Net Amount Realized by Brand Manufacturer (%)

67.0%

65.3%

62.6%

[1] Components may not sum to total due to rounding.

[2] Component includes statutory rebates, supplemental rebates negotiated by states and managed care plans, and 340B margin.

[3] Component represents annual fee paid by brand manufacturers as stipulated in the Affordable Care Act (ACA).

[4] Component includes the portion of gross drug expenditures that may be retained by health plans and PBMs through their role in the pharmaceutical payment process. This may not be inclusive of all health plan or PBM revenue streams (e.g., claims administration fees, utilization management service fees, etc.).

[5] Component represents the difference between what a pharmacy or non-retail provider is paid for the drugs it dispenses and the price at which those drugs were acquired.
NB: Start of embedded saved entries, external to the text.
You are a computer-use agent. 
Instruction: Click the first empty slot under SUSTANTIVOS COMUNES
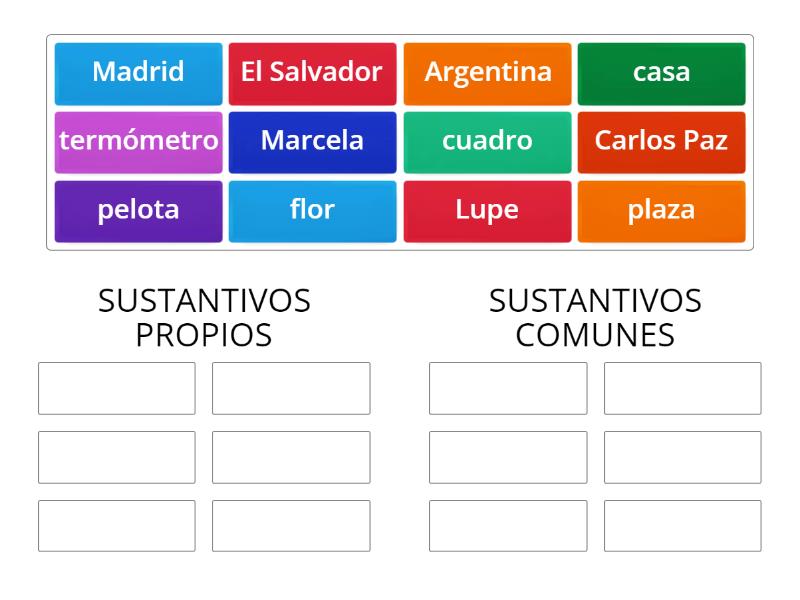[x=507, y=388]
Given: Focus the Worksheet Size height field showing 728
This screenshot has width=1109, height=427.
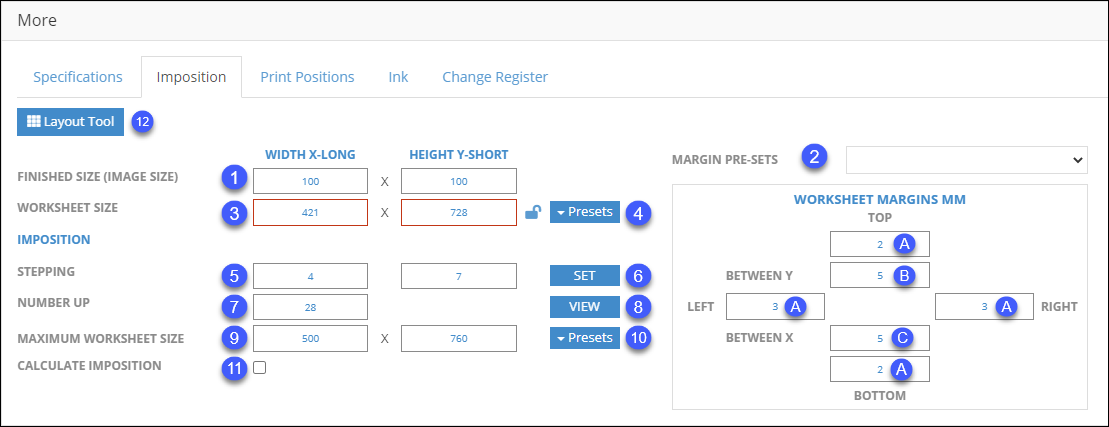Looking at the screenshot, I should point(459,212).
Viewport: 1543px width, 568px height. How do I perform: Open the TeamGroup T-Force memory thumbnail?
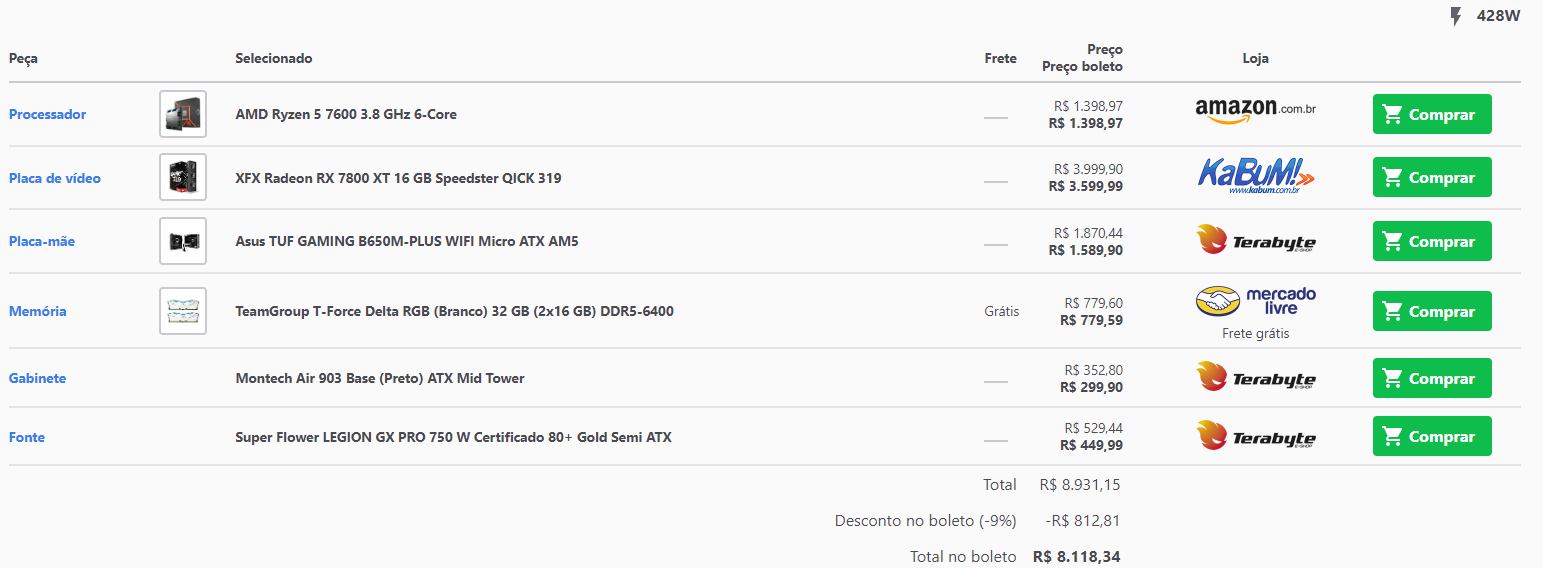[x=183, y=311]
Includes rebates paid by manufacturers to long-term care pharmacies.

[6] Component represents the difference between what a drug wholesaler is paid by pharmacies for drugs and what the wholesaler paid to acquire those drugs from the manufacturer, inclusive of prompt-pay discounts and stocking fees.

Source: BRG’s The Pharmaceutical Supply Chain: Gross Drug Expenditures Realized By Stakeholders

The new research suggests retrospective rebates and discounts, which reduce the final net spending for payers and the overall health care system, are not adequately understood in the debate around drug pricing. "Pharmaceutical spending estimates that omit rebates and discounts do not fully reflect the underlying competitive dynamics of the pharmaceutical sector and provide a misleading impression of drug spending," it states.

Underscoring the political and public image issues in play, PhRMA President and CEO Stephen Ubl, in a release announcing the report, asked, “Are we doing enough to ensure the growing amount of rebates and discounts flow to the patient?” BRG notes that the rebates used to secure formulary placement "benefit patients indirectly through lower premium payments, the discounts themselves do not directly reduce the amount patients must pay to meet a deductible and do not always reduce their required co-insurance and co-payments at the point-of-sale."

Pricing issues took center stage at the recent J.P. Morgan Healthcare Conference, which coincided with new comments from President-elect Donald Trump about pushing drug companies to negotiate with the government on drug prices. (Also see "Pharma’s Pricing Debate Splinters As US Political Confrontation Looms" - Scrip, 18 Jan, 2017.)

Retrospective Rebates, Discounts And Fees For Brand Medicines


Source: BRG report

Although the report brings some definitive numbers to the debate, the issue is not new. In April 2016, a Bain & Co. report revealed that rebates as a percentage of US prescription drug sales had increased by 14 percentage points over the seven-year period from 2007-2014. Rebates accounted for 19% of gross US pharma sales in 2007, the report found, but increased to 33% in 2014. (Also see "Industry's Rebate Arms Race: Securing Market Access At A Cost" - Scrip, 20 Apr, 2016.)

Further, a report issued by IMS Health that same month demonstrated that discounts and rebates largely offset price increases to brand name drugs. The research estimated that such concessions offset price increases by 77%-81% in 2015 and that while list prices rose 12.4% that year, net prices increased only 2.8% on average. (Also see "Price Concessions By Manufacturers To Payers Rose Sharply In 2015" - Pink Sheet, 14 Apr, 2016.)

In a note overviewing last April's IMS report, Bernstein analyst Tim Anderson suggested that if the trends outlined within continued "net US drug pricing might accordingly slip into negative [year-over-year] territory, mirroring the gradual price erosion that occurs in almost all other developed countries outside of the US."